説明

危険予知訓練装置および方法

【課題】危険予知訓練を効果的に行う危険予知訓練装置を提供する。
【解決手段】危険予知訓練装置は、オペレータの入力を受け付けて、プラントの任意の運転状態を模擬し出力するシミュレータ19と、プラントの異常状態に対応する初期状態を記憶する記憶手段12と、前記異常状態に対処する処置の入力があると、その入力に応答するプラントの運転状態を前記初期状態から続けて模擬するように前記シミュレータに指示する指示手段18とを備える。

【発明の詳細な説明】
【技術分野】
【0001】
本発明は、危険予知訓練装置および方法に関し、更に詳しくは、実際の装置や機器を数学的モデルとして計算機上に表現するシミュレータ用いて、プラントのプロセス中における危険性を予知し処置する能力について、プラントのオペレータを訓練する危険予知訓練装置および方法に関する。本発明は、更に、危険予知訓練装置のためのプログラムに関する。
【背景技術】
【0002】
プラント用シミュレータは、一般に、プラントにおける実際の装置や機器を数学的モデルとして表現し、プラントの運転に携わるオペレータの運転能力の訓練を行うために用いられる計算機システムである。シミュレータは、実際なら生命に関わるような危険な作業や、機器の故障、異常事態の再現など、実際に体験することが困難な状況について、安全な仮想環境の下で運転操作をオペレータに体験させることが出来る。
【0003】
上記シミュレータは、プラント運転の技術的な検討や研究などにも用いられる。この場合、シミュレータは、プラントの装置や機器を実際に用いる検討や実験が、費用や、安全性、即時性などの観点から難しいと判断される場合にも、そのプラントの運転を模擬するために用いられている。
【0004】
ところで、プラントのプロセスにおける危険性を予知し処置するオペレータの能力の向上を計るために、プロセスのある異常な事象を想定し、それに関する原因や、影響、処置方法を見出す危険予知訓練が、例えばブレーン・ストーミング法を用いて行われている。このようなブレーン・ストーミングによる危険予知訓練は、例えば4ラウンド法で行われる。
【0005】
4ラウンド法における第1ラウンドでは、想定したプロセスの異常な事象の原因を、考え得る限り列挙する。第2ラウンドでは、先に列挙した考えられる原因のそれぞれについて、プロセスに波及する影響を考え得る限り挙げ、更に想定したプロセスの異常な事象で最も可能性が高い原因を特定する。第3ラウンドでは、特定した原因に対処する処置方法を挙げる。第4ラウンドでは、決定した処置方法に基づいて、設備改造や作業標準の改訂などの恒久対策を決定する。

* 提供情報 *

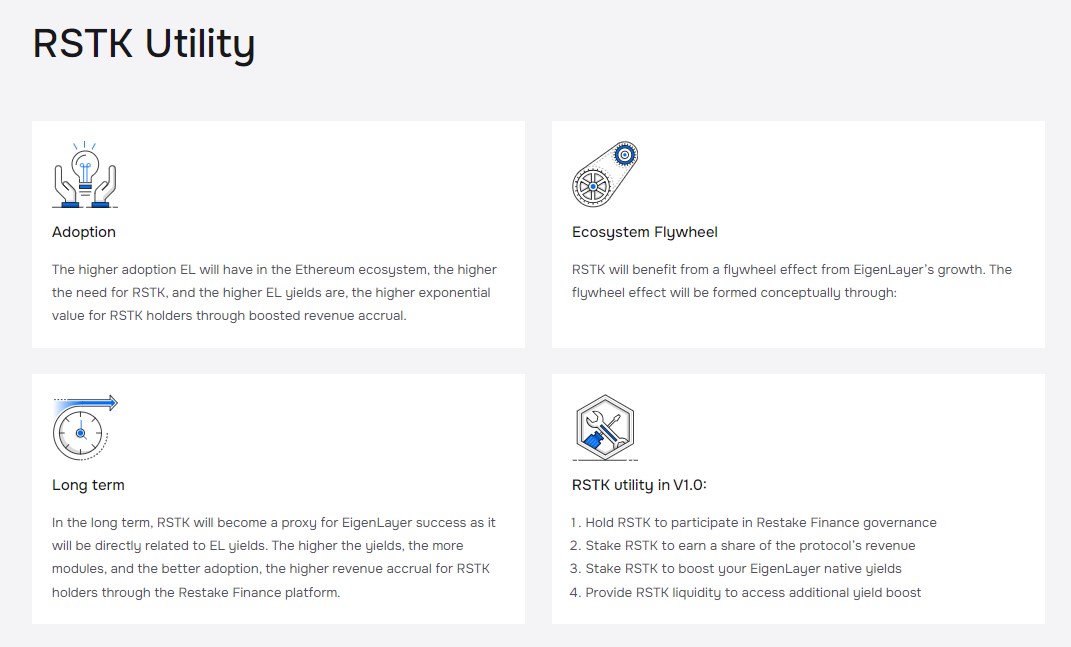Click the RSTK utility in V1.0 heading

* 課題一覧 *
1. 危険予知訓練装置に関する文章の【解決手段】で、危険予知訓練装置が備えるとされる構成要素を、付された符号とともにすべて列挙してください。
2. 危険予知訓練装置に関する文章を、最後の文の後から書き継いでください。

* 本演習の解答 *
1. シミュレータ19、記憶手段12、指示手段18

2.
【0006】
特許文献1には、工事現場など、危険を伴う作業を行う現場で危険予知訓練を行った際に、その危険予知訓練における受講者の訓練効果を評価する評価装置および方法が記載されている。この技術では、訓練受講者が、各ラウンドで抽出または特定した原因や処置方法を各項目ごとに評価装置〈コンピュータ)に入力し、採点者が、その入力した内容をコンピュータ上で採点項目ごとに評価し採点する。コンピュータは、その採点結果を、各採点項目ごとの平均点や、採点項目の合計点などに集計し、必要に応じて表示装置などにその集計結果を表示する。
【0007】
特許文献1の手法は、プラントの運転を行うオペレータの危険予知訓練にも応用が可能である。特許文献1の評価手法をプラントのオペレータの危険予知訓練に用い、採点項目ごとに受講者の入力内容を評価すれば、評価者による評価を容易にし、評価内容のばらつきを抑えることが出来る。また、その評価結果から指導内容を評価し、適正な指導内容を提供することも出来るので、危険予知訓練を効果的に行うことが出来る。
【先行技術文献】
【特許文献】
【0008】
【特許文献1】特開2008−139479号公報
【発明の概要】
【発明が解決しようとする課題】
【0009】
上記特許文献1の手法をプラントのオペレータの危険予知訓練に用いると、オペレータには、プラントの実際の装置や機器の操作を行う機会がないので、オペレータが得られる危険予知訓練の効果は限定的である。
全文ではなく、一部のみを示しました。